在前面帖子实现ADC DMA采集、DSP库添加的基础上,本帖将采集1024点数据进行FFT运算,评估STM32H7S78的DSP性能。
测试代码如下:
/* USER CODE END Header */
/* Includes ------------------------------------------------------------------*/
#include "main.h"
/* Private includes ----------------------------------------------------------*/
/* USER CODE BEGIN Includes */
#include "stdio.h"
#include "arm_math.h"
#include "perf_counter.h"
/* USER CODE END Includes */
/* Private typedef -----------------------------------------------------------*/
/* USER CODE BEGIN PTD */
/* USER CODE END PTD */
/* Private define ------------------------------------------------------------*/
/* USER CODE BEGIN PD */
#define VDDA_APPLI (3300UL)
#define VAR_CONVERTED_DATA_INIT_VALUE (__LL_ADC_DIGITAL_SCALE(LL_ADC_RESOLUTION_12B) + 1)

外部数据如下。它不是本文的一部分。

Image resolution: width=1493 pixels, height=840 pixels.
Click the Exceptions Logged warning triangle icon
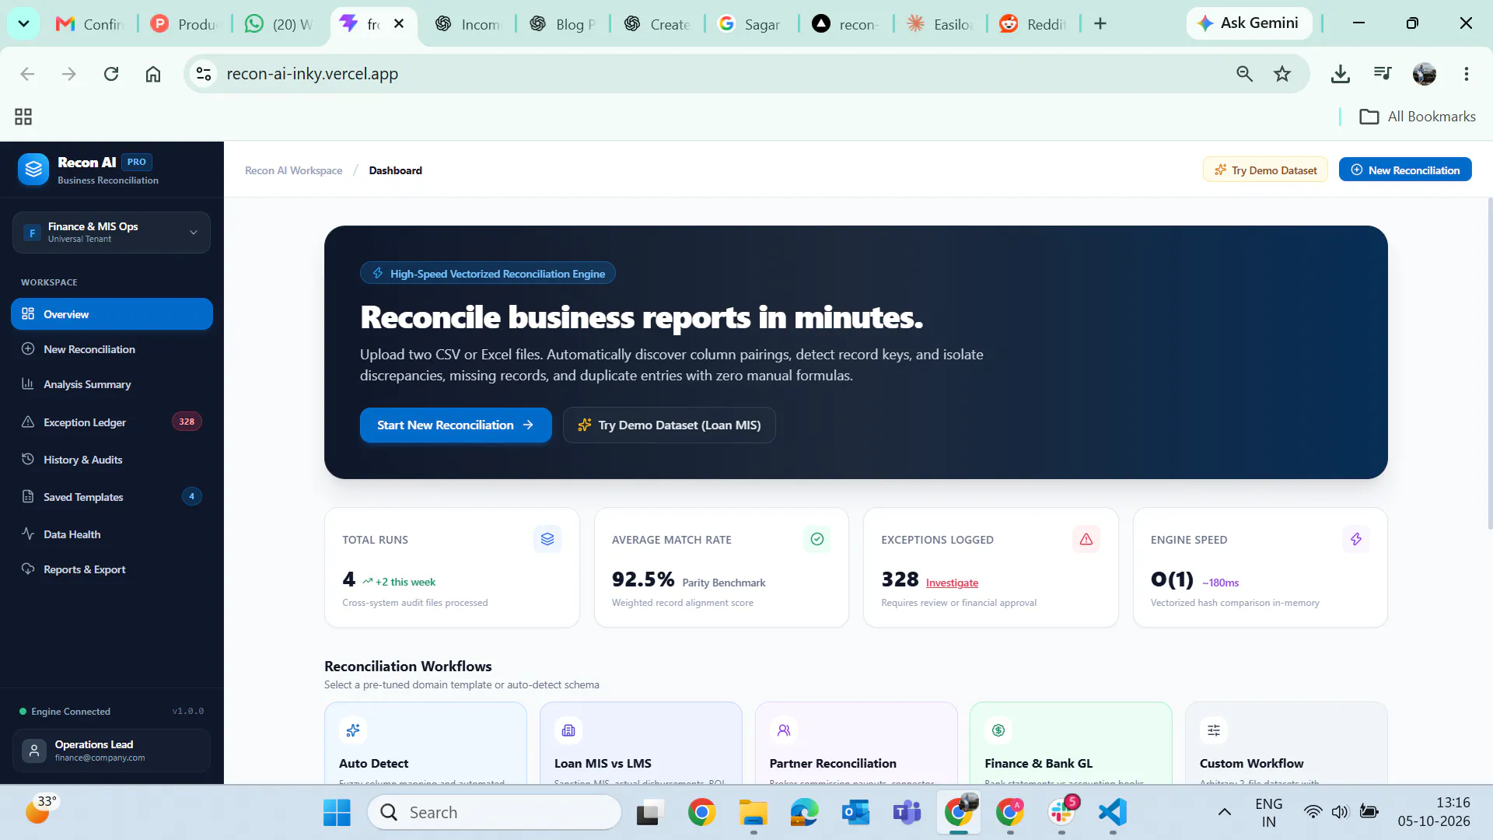[x=1086, y=539]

#define ADC_CONVERTED_DATA_BUFFER_SIZE 1024
ALIGN_32BYTES (uint16_t uhADCxConvertedData[ADC_CONVERTED_DATA_BUFFER_SIZE]);
uint16_t uhADCxConvertedData_Voltage_mVolt[ADC_CONVERTED_DATA_BUFFER_SIZE];
//0: DMA transfer is not completed
//1: DMA transfer is completed
//2: DMA transfer has not yet been started yet (initial state)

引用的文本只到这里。